Many people have tried to define what DevOps is and it is challenging. There is no “manifesto” like in Agile. I personally like the CALMS acronym, but this also has some challenges. So, I typically start to talk about DevOps at a very high-level that it involves People, Process, and Products/Tools – and in that order intentionally. If the People and Process aspects of DevOps are broken or not addressed at all, then even amazing products/tools (Microsoft or not!) will only be minimally impactful to the business and you may not even be on a DevOps journey at all. No tool, product, or DevOps practice implemented alone makes you “DevOps”! For more on this, check out “the three musketeers” blog post.
All of this being said, there is a challenge in how to wrap your head around DevOps partially because of the lack of clarity in the definition, there are so many products and tools related to DevOps, and people/process discussions are hard to correlate to tools/products. For instance, how do you go from talking about things like the organizational structures, ITIL processes, and a no-post-mortem blame culture to a concept like “create a Chef recipe for a cloud service application”? Let’s even theoretically assume you’ve got the people and process aspects of DevOps sorted out, now where do you start?

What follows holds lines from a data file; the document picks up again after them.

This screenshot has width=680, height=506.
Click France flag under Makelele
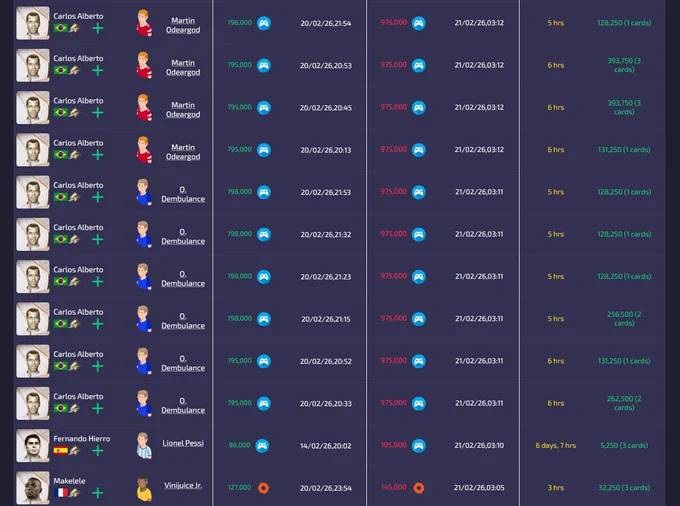(60, 493)
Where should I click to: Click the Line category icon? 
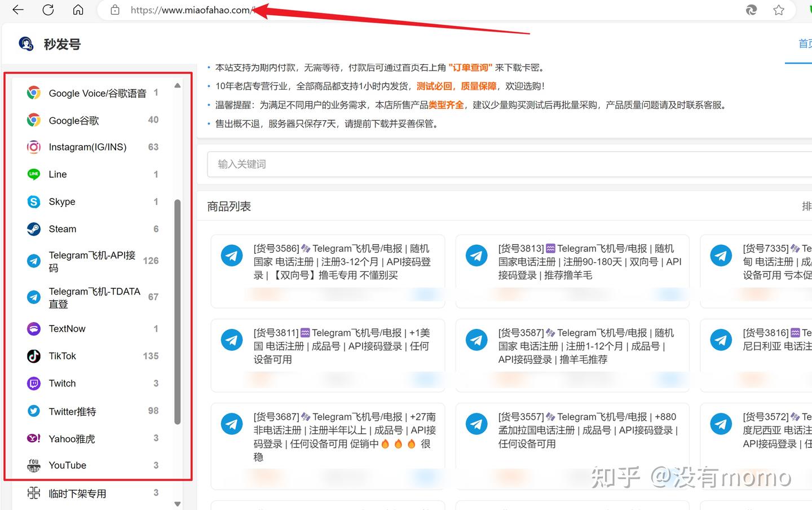[x=33, y=174]
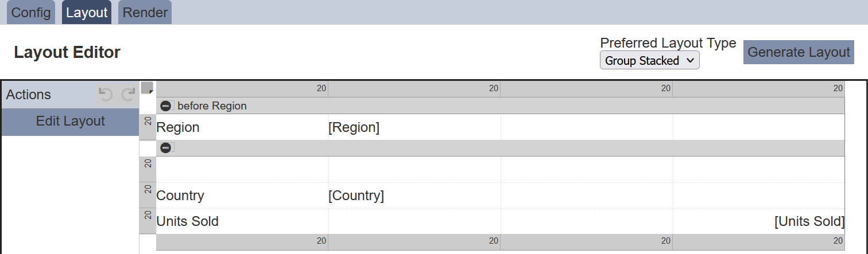The image size is (868, 254).
Task: Click the undo arrow in Actions
Action: pos(106,95)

Well I must state before you begin any DevOps journey, you have to assess where you are at first if you haven’t already. This might include one or more of the following:
- Gathering Metrics – like MTTR, MTTD, change/deployment rate, etc.
- A DevOps Self-Assessment – such as Microsoft’s DevOps Self assessment
- A consulting engagement – where they might do something such as creating value stream map
After this, DevOps practices (~200 level) can help bridge the gap between the high-level (~50 to 100-level) DevOps people/process discussions and the (~300 level) product/tool discussion. They can help to companies focus on specific areas of improvement and help scope the product/tool selection. DevOps practices are a collection of mostly well-known industry practices that can be implemented using a variety of products/tools (Microsoft or not). When you implement these practices they will give you some form of business benefit and help with an aspect of your DevOps journey. To be clear and re-iterate, just because you implement one or more of these DevOps practices – doesn’t mean “you’re now doing DevOps” if you haven’t addressed the people/process aspects first. For instance, developers on a feature team could implement Infrastructure as code for their dev/test environments in isolation and then “lob over the wall” the application to the operations team to deploy to production who doesn’t use the infrastructure as code at all.

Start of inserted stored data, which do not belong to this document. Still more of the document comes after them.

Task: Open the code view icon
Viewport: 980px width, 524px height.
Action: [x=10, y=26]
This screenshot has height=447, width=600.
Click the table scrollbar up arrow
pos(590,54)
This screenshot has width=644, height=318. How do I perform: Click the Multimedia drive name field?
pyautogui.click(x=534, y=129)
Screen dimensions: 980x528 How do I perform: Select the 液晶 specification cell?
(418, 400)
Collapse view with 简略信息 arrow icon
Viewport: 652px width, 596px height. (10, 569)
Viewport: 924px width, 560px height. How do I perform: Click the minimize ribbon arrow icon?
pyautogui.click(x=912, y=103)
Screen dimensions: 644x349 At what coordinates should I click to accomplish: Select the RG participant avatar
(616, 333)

More specifically, here are what I call fundamental DevOps practices in no particular order:
- Infrastructure as Code (IaC) – is the practice in which the techniques, processes, and tool sets used in software development are leveraged to manage the deployment and configuration of systems, applications, and middleware. A significant number of testing and deployment defects occur when developers’ environments defining the application and underlying infrastructure differ from testing and production environments. Standardizing these environment definitions, putting them under version control, and deploying and configuring the infrastructure and application automatically from the code in version control, yields immediate benefits in consistency, time savings, error rates, and auditability.
- Continuous Integration (CI) – is the practice of merging all working copies of developers code with a shared mainline, producing a new build upon code check-in. Ideally CI also involves libraries of Integration or unit tests, also automatically triggered based on new code being checked into source control. Once automated Integration tests are successfully completed a known good build of the software is produced.

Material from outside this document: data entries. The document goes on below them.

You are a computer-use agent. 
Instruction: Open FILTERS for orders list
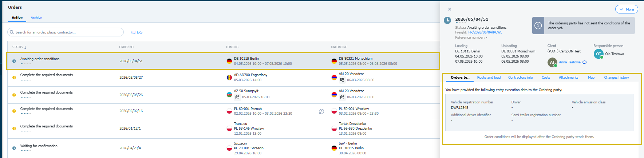[137, 32]
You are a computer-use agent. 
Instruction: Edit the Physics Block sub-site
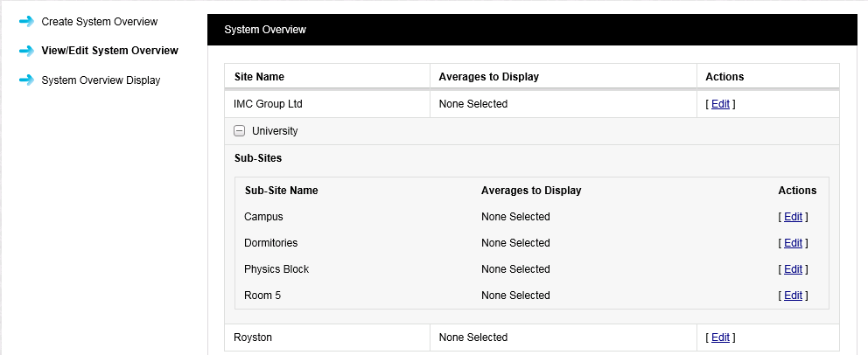pyautogui.click(x=793, y=269)
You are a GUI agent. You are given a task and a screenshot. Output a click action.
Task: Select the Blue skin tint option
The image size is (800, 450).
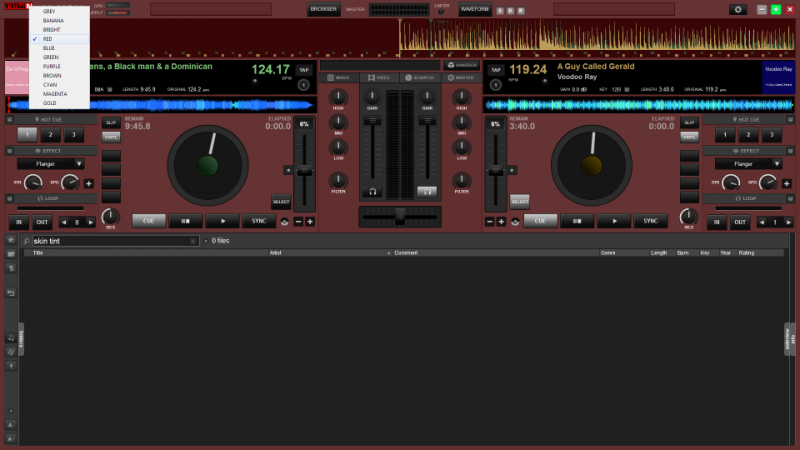tap(49, 48)
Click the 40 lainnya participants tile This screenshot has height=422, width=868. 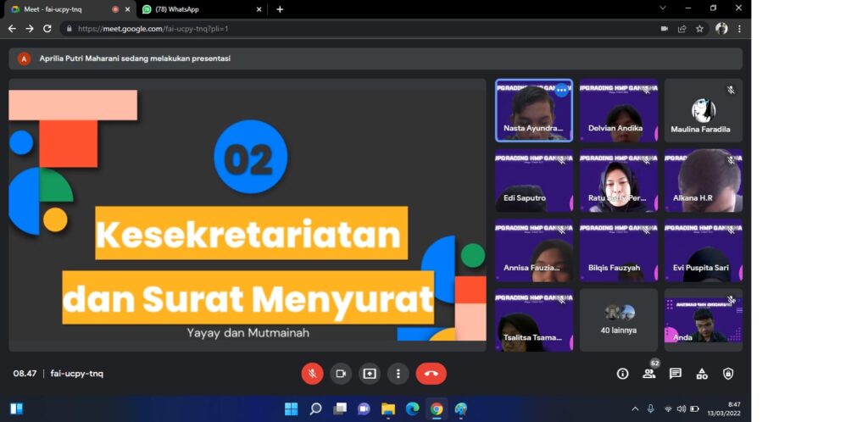[618, 319]
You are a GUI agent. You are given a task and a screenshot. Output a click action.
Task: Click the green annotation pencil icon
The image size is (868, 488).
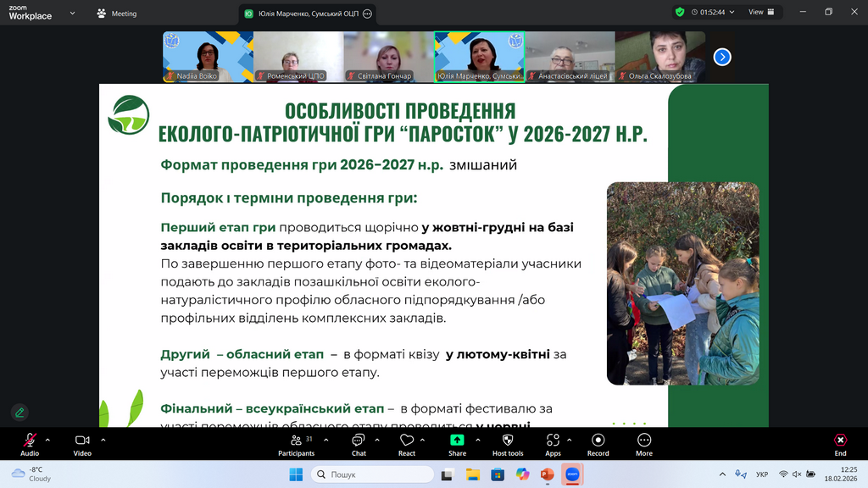19,413
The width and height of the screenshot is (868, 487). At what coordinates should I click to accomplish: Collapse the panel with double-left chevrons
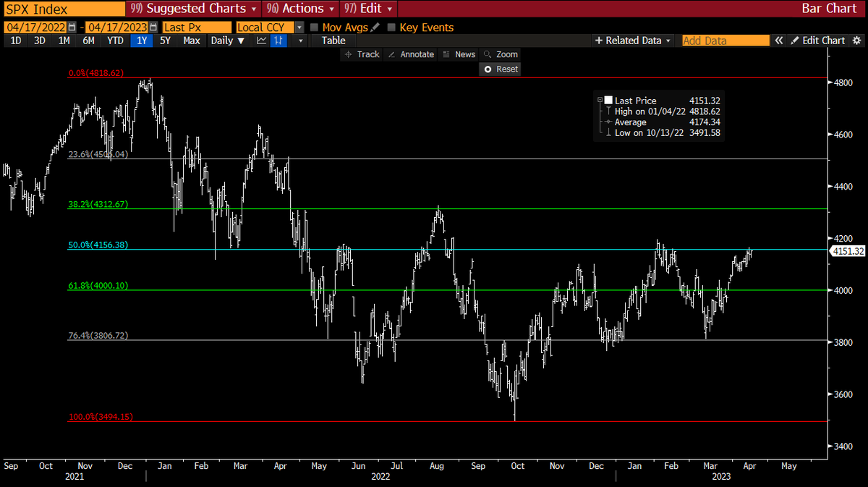point(779,41)
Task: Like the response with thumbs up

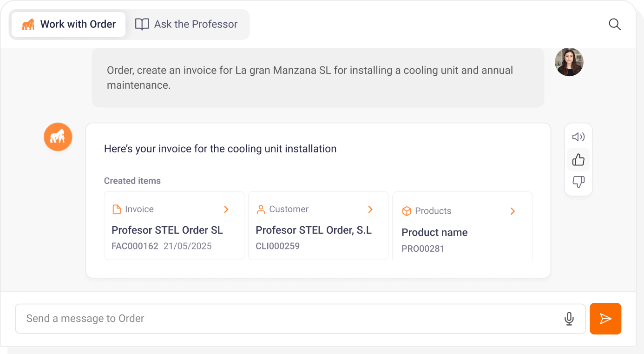Action: [578, 160]

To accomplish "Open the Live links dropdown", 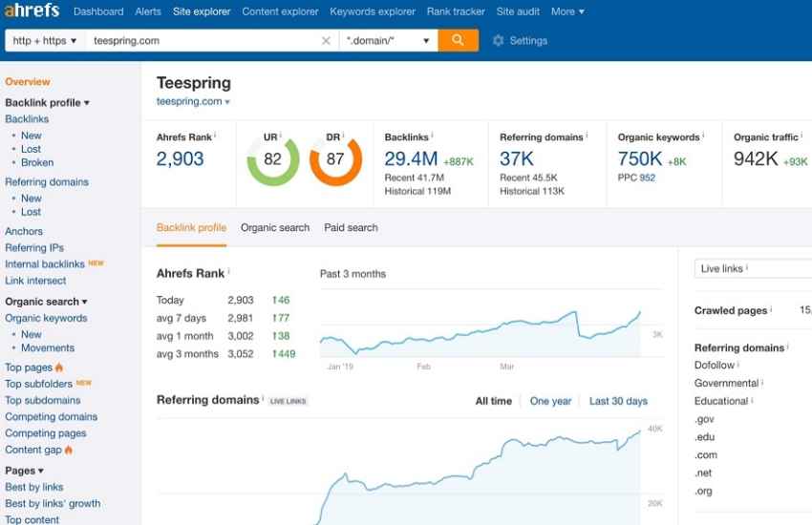I will pyautogui.click(x=752, y=268).
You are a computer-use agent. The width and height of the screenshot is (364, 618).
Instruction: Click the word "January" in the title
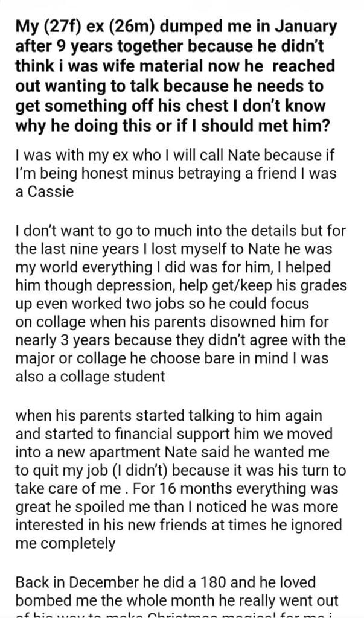[x=304, y=27]
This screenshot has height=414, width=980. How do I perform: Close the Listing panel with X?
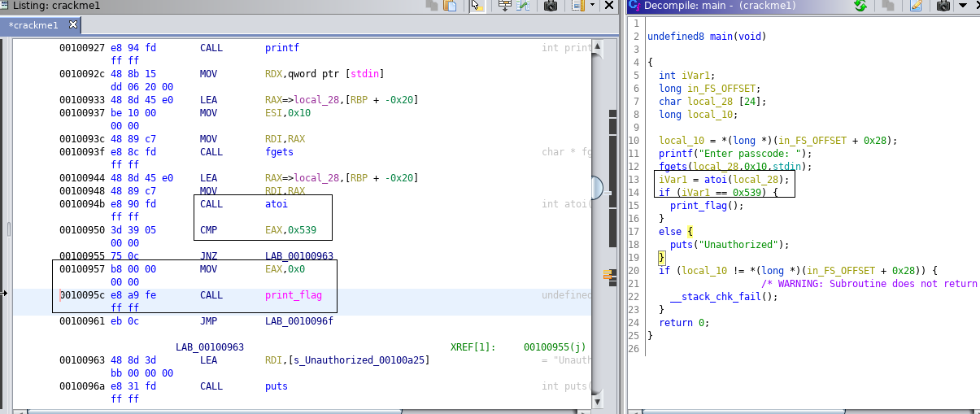[609, 6]
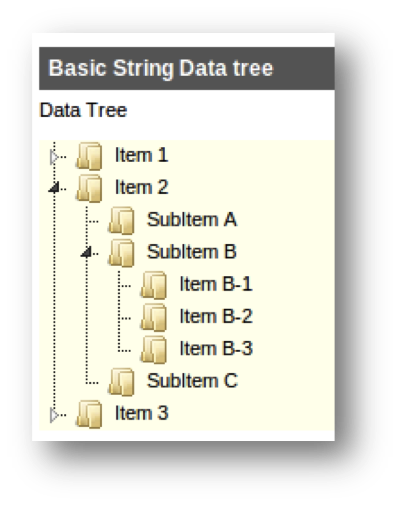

- Automated Testing – is the practice where various tests such as load, functional, integration, and unit tests happen automatically either after you check in code (i.e. attached to CI) or some other means to fire off one or more tests automatically against a specific build or app. Manual tests can generally add value to your software, but this could be considered “waste” in a value stream since it slows down the process of delivering value to the customers and can become a significant bottleneck when your velocity of code changes increase. An automated test adds value in the value stream by efficiently ensuring the quality of code is increased, finding defects prior to going into the customers hands.
- Application Performance Monitoring/Management (APM) – is the practice of having visibility into key metrics about your application as well as alerts and logging about the health of your applications. These metrics, alerts and logging enable you to react in a timely manner to changing or business impacting conditions. In the ideal, these items are accessible via a variety of user-friendly interfaces that are easy to navigate and provide drill-downs to help facilitate taking action as well as root-cause analysis down to the line of code. While the user interfaces tend to be more targeted to Operations and business owners, having the right data requires collaboration with Development to appropriately instrument applications to deliver this data.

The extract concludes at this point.